Sobe para dez o número de pessoas em remissão da infeção que causa a Sida desde o "paciente de Berlim" em 2009.
Um transplante de células estaminais com uma mutação específica curou um homem com VIH, elevando para dez o número de pessoas em remissão da infeção que causa a Sida desde o "paciente de Berlim" em 2009.
O estudo sobre este caso, agora conhecido como "paciente de Oslo", foi publicado na revista Nature Microbiology, tendo sido liderado pelo Hospital Universitário de Oslo e com a participação do Instituto de Investigação da Sida IrsiCaixa, em Barcelona.
Desde o "paciente de Berlim", dez pessoas entraram em remissão do VIH, o que tem permitido obter dados mais abrangentes sobre o processo de cura e ajudado a desenvolver novas estratégias de erradicação da infeção do vírus, adiantou à agência à EFE a investigadora María Salgado, do IrsiCaixa, uma das autoras do estudo.
O "paciente de Oslo" é um homem de 63 anos que foi diagnosticado com VIH aos 44. Em 2020, recebeu um transplante de células estaminais para tratar a síndrome mielodisplásica, um tipo de cancro do sangue, e foi selecionado um dador com a mutação genética CCR5-delta 32, que ocorre naturalmente.

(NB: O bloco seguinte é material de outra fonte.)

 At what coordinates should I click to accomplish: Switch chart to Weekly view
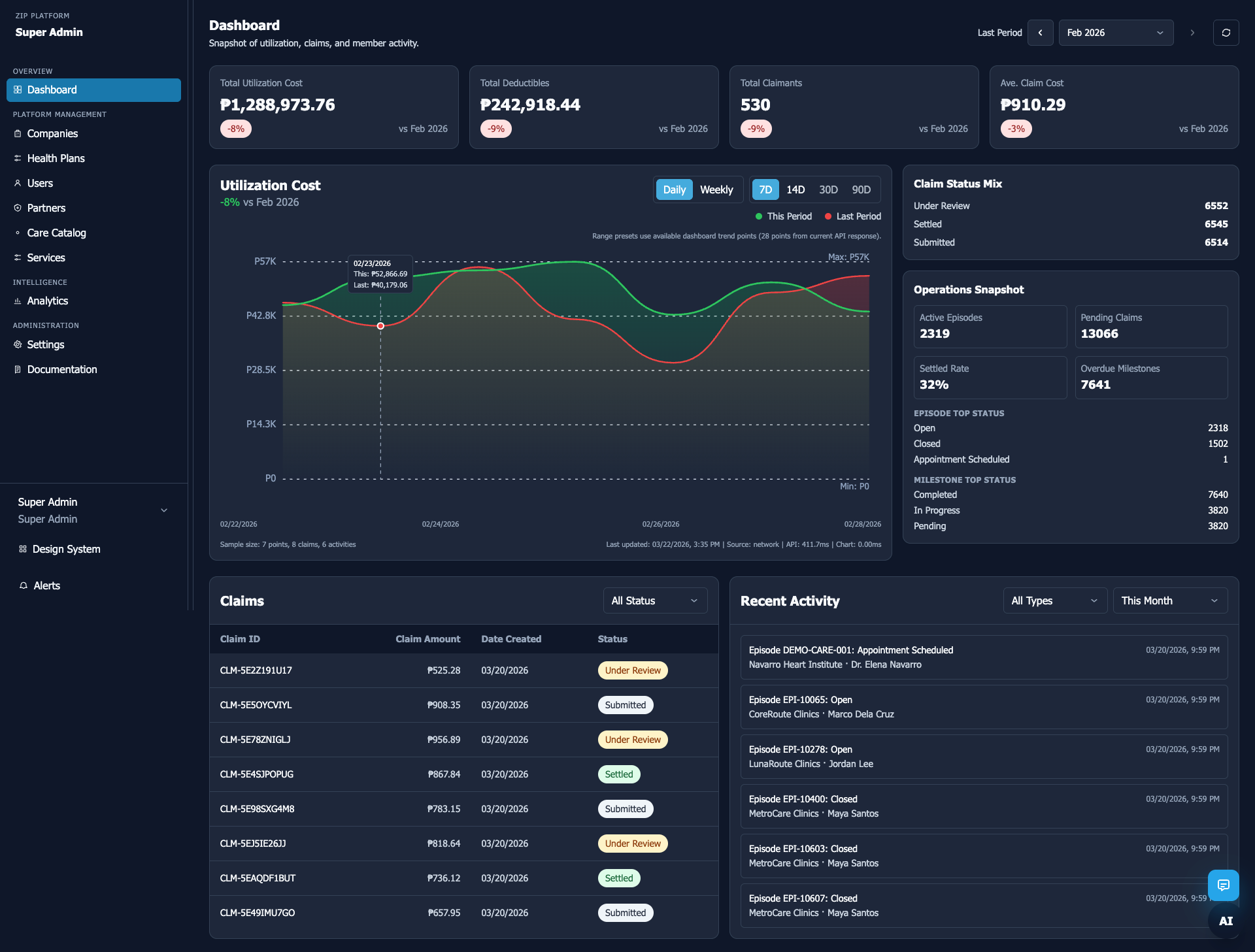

De acordo com a orientação e sob supervisão médica, interrompeu o tratamento antirretroviral para o VIH e, quatro anos depois, permanece livre de qualquer vestígio detetável do vírus da imunodeficiência humana que causa a Sida.
O transplante de células estaminais é um procedimento "muito agressivo" indicado para cancros do sangue e não aplicável à população em geral que vive com VIH, que, com os tratamentos atuais, "tem uma esperança de vida muito semelhante à de uma pessoa sem VIH e uma qualidade de vida bastante boa", explicou a investigadora.
No entanto, "estes marcos permitem-nos compreender melhor como ocorre a cura e avançar para estratégias aplicáveis a todas as pessoas com VIH", salientou Javier Martínez-Picado, do IrsiCaixa, que é também coautor do estudo.
"O facto de existirem hoje dez doentes em remissão não é uma coincidência. É o resultado de mais de uma década de investigação internacional", afirmou o cientista num comunicado de imprensa do IrsiCaixa.
Martínez-Picado é o coordenador do consórcio internacional IciStem 2.0, dedicado ao estudo da cura do VIH, através de transplantes de células estaminais. Este consórcio documentou o maior número de casos em todo o mundo, quatro até à data.
Em casos como o do "paciente de Oslo", que tem um cancro hematológico, procuram-se dadores portadores da mutação CCR5-delta 32, que impede que o vírus entre e infete as células-alvo do VIH, os linfócitos T CD4.
Neste caso, não foi possível encontrar um dador compatível nos registos e, pela primeira vez, foi escolhido o irmão do doente, que era inesperadamente portador da mutação em causa.
Aos 63 anos, é, juntamente com um doente dos Estados Unidos, um dos mais velhos a ter sido submetido a este tratamento, "o que abre a possibilidade de a cura não se limitar a determinadas idades ou condições de saúde", referiu María Salgado.
Com dez doentes já curados, a investigadora afirmou que os investigadores podem começar a identificar padrões comuns e a procurar outras técnicas e terapias.
Entre estas iniciativas, o IrsiCaixa iniciou a investigação sobre a terapia com células CAR-T, que consiste em modificar as próprias células imunitárias do doente para que estas reconheçam e destruam as células-alvo do VIH, e que já está a ser utilizada com bons resultados em alguns tipos de cancro do sangue.
Outras equipas estão também a realizar pesquisas preliminares sobre terapias genéticas para modificar o gene CCR5 e induzir a conhecida mutação CCR5-delta32, bloqueando assim a entrada do vírus nas células.